Study finds abuse survivors face barriers to perimenopause care
Domestic abuse can blur perimenopause symptoms and keep women out of care. The study points to one clear fix: trauma-informed GP practice that asks safely, listens properly, and links to support.

A qualitative study of 15 women from a UK national survivors’ group found that perimenopause symptoms were tangled up with trauma, mental health, and reluctance to seek help, while primary care responses ranged from useful treatment to dismissal and misdiagnosis.
What the study shows
The paper uses semi-structured interviews and focus groups, analysed thematically, and identifies three themes: confusion over symptoms, medical avoidance, and uneven experiences in primary care. Participants struggled to tell menopause changes apart from mental health conditions, pre-existing illness, or abuse-related trauma, which can make a standard symptom checklist too blunt to be useful.
Inequalities in menopause care persist among ethnic minorities, disabled people, and people experiencing domestic abuse, and menopause symptoms are harder to identify when co-existing conditions or psychosocial stressors are in the picture. The result is a care pathway that can miss both the menopause and the abuse unless clinicians are alert to both.
Why symptoms become hard to read
Perimenopause rarely arrives as one tidy complaint. For women living with a history of abuse, sleep disturbance, low mood, brain fog, body pain, and anxiety can all sit on top of older trauma, ongoing stress, or previous diagnoses, so the complaint that reaches a GP may not look like “menopause” at all. The study’s first theme shows that participants were trying to interpret overlapping changes without a clean way to separate cause from effect.
That is where the usual advice to simply book a GP appointment starts to look thin. The study’s second theme, medical avoidance and barriers to accessing support, shows that advice only works if a consultation feels safe, worthwhile, and emotionally manageable.
What happened in primary care
Some women received helpful treatment, while others felt dismissed or misdiagnosed, including being given antidepressants instead of hormone replacement therapy. The important point is not that antidepressants are never appropriate, but that the study shows how easily menopause care can narrow into a mental health label when the bigger picture is not taken seriously.
The researchers also found missed opportunities for domestic abuse disclosure during menopause consultations. If the menopause appointment is one of the few health contacts a survivor makes, it can become a doorway to support or another missed opportunity.
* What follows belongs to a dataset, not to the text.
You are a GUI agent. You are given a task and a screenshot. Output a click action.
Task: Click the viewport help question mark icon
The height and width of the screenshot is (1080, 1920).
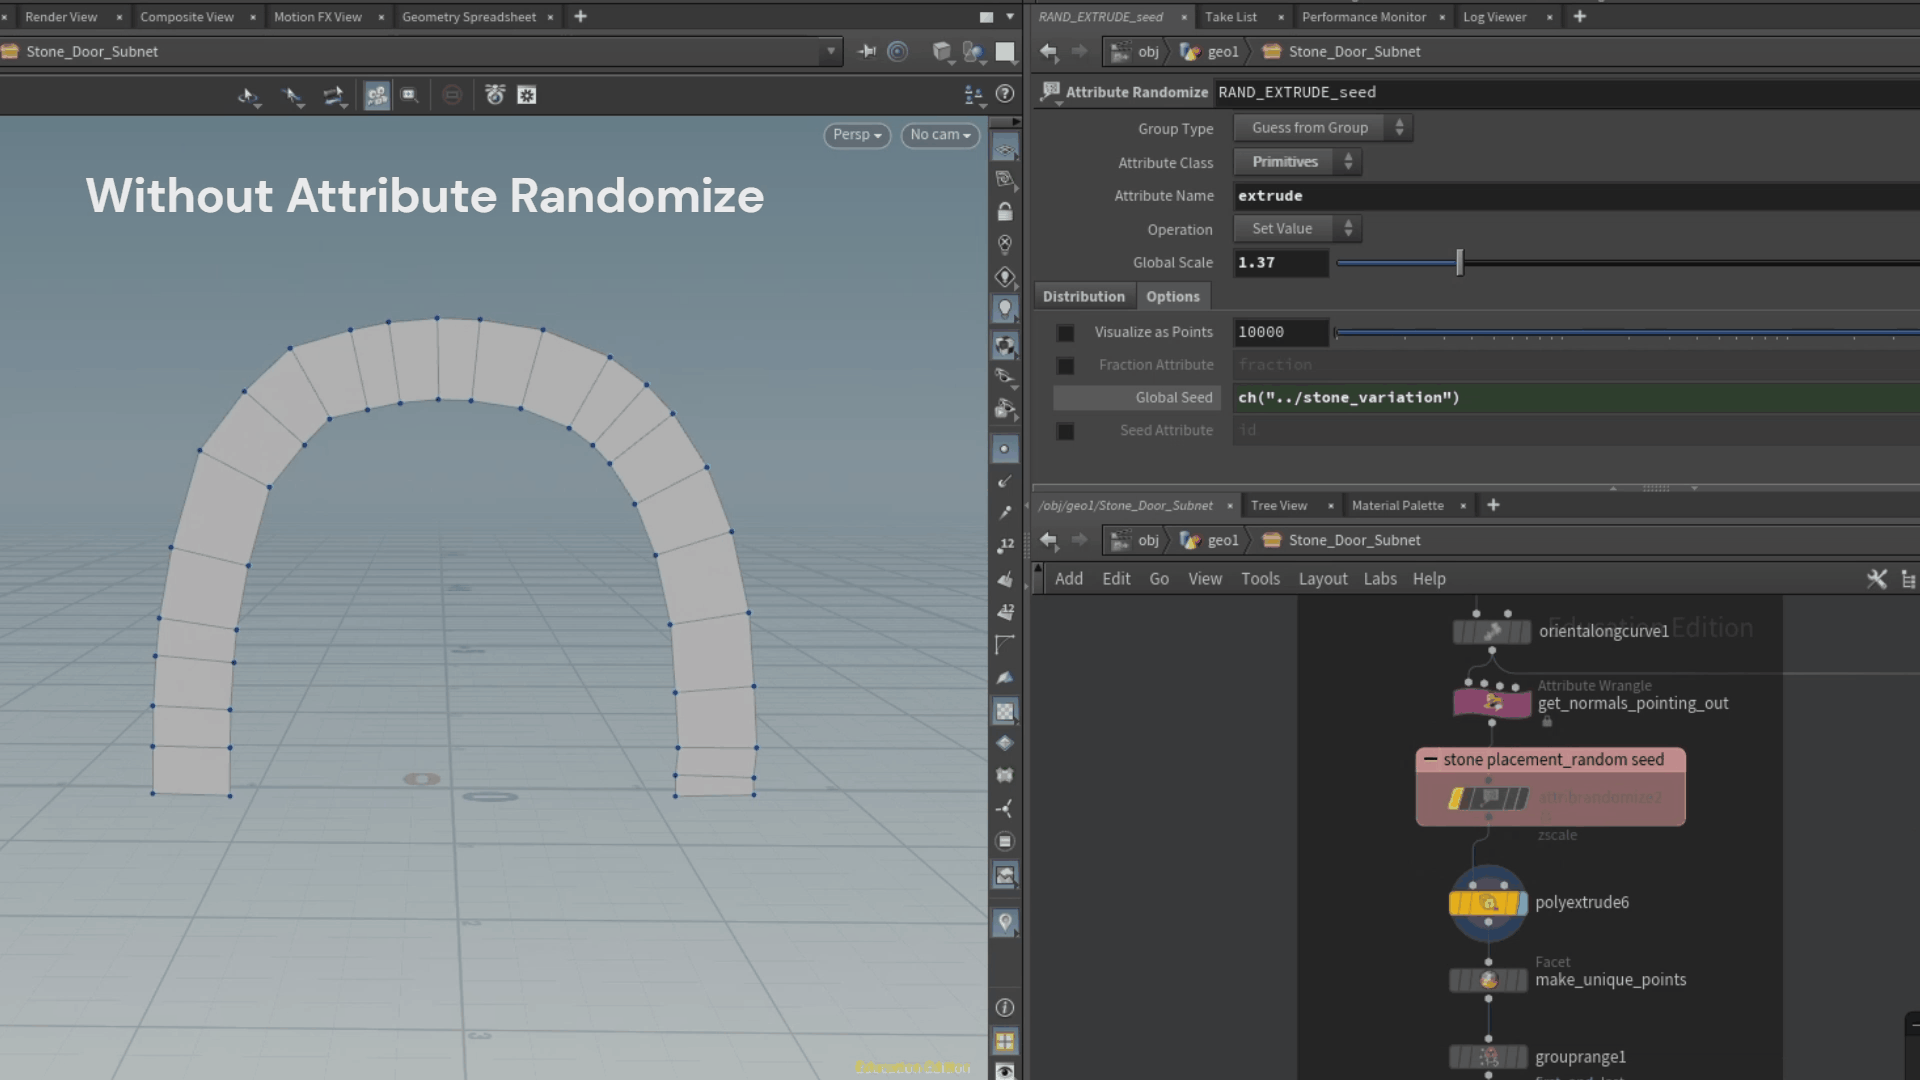click(x=1005, y=94)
The authors conclude that primary care should integrate domestic abuse screening into menopause consultations and use a holistic, patient-centred approach.
What trauma-informed menopause care would actually require
A trauma-informed model in general practice would mean making space for disclosure, asking about abuse as part of routine menopause care, and recognising that a person may not volunteer safeguarding concerns unless the consultation feels private, unhurried, and non-judgmental. It would also mean training clinicians to hear trauma cues without collapsing everything into anxiety or depression.
It would also mean connecting menopause care to existing domestic abuse infrastructure instead of treating the two issues as separate worlds. IRIS is a specialist domestic abuse training, support, and referral programme for general practices, and NIHR says it is commissioned in 57 areas. The original Health Foundation programme tested educational support for 48 GP practices in Bristol and east London.
IRISi says 80% of women in a violent relationship seek help from health services, often as their first or only point of contact, which makes primary care the place where missed opportunities become visible. If menopause is one of the reasons she shows up, the consultation should be built to catch both symptom burden and safety risk.
The policy backdrop is already there
The Office for National Statistics estimated that 3.8 million people aged 16 and over experienced domestic abuse in England and Wales in the year ending March 2025, including 2.2 million women. The women who may arrive in a menopause clinic carrying abuse-related barriers are part of a very large patient population.
NICE already has two relevant pieces of guidance on the shelf. NG23, its menopause guideline, covers identifying and managing menopause and includes individualised care, identifying perimenopause and menopause, and discussing management options with people aged 40 or over. PH50, its domestic violence and abuse public health guideline, is aimed at identifying, preventing and reducing abuse and includes training for health and social care professionals.
PH50 was last reviewed on 11 July 2024, and NG23 was last updated on 15 April 2026. The hard part is translating that guidance into a GP appointment that can hold menopause symptoms and abuse history in the same room.